(Work required) Starting at the top of the entries below, set down every line exactly, please, until you reach the line with "Click the disk", which is included too.

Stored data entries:
-------------------------

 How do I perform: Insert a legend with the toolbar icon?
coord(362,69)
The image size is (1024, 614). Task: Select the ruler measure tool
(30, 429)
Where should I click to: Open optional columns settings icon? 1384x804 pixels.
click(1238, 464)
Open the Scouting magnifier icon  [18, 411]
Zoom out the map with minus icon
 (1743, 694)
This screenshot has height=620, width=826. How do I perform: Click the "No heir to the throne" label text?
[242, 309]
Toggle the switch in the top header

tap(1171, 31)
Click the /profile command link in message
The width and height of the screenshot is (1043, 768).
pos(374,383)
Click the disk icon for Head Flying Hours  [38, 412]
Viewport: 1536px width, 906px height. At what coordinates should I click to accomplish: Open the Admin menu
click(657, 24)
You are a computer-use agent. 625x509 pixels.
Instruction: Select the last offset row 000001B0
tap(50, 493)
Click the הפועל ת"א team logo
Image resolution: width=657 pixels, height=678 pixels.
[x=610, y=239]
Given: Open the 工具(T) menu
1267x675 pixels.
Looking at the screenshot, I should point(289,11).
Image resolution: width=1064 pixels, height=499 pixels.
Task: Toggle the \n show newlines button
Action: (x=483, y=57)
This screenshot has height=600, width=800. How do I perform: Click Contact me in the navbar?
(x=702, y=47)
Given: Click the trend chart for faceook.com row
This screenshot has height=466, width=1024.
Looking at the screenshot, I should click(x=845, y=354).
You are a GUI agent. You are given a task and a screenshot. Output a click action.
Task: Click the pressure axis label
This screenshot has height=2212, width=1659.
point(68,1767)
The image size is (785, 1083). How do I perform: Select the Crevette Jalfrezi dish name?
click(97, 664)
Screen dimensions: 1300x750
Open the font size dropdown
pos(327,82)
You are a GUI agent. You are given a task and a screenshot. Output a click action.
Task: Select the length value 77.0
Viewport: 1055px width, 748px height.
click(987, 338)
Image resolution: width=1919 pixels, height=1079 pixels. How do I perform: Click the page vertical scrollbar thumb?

-------------------------

(Answer below)
 How do I perform: Insert a legend with the toolbar icon?
coord(362,69)
The image size is (1024, 614). Task: Select the ruler measure tool
(30, 429)
Where should I click to: Open optional columns settings icon? 1384x804 pixels.
click(1238, 464)
Open the Scouting magnifier icon  [18, 411]
Zoom out the map with minus icon
 (1743, 694)
This screenshot has height=620, width=826. How do I perform: Click the "No heir to the throne" label text?
[242, 309]
Toggle the switch in the top header

tap(1171, 31)
Click the /profile command link in message
The width and height of the screenshot is (1043, 768).
pos(374,383)
Click the disk icon for Head Flying Hours  [38, 412]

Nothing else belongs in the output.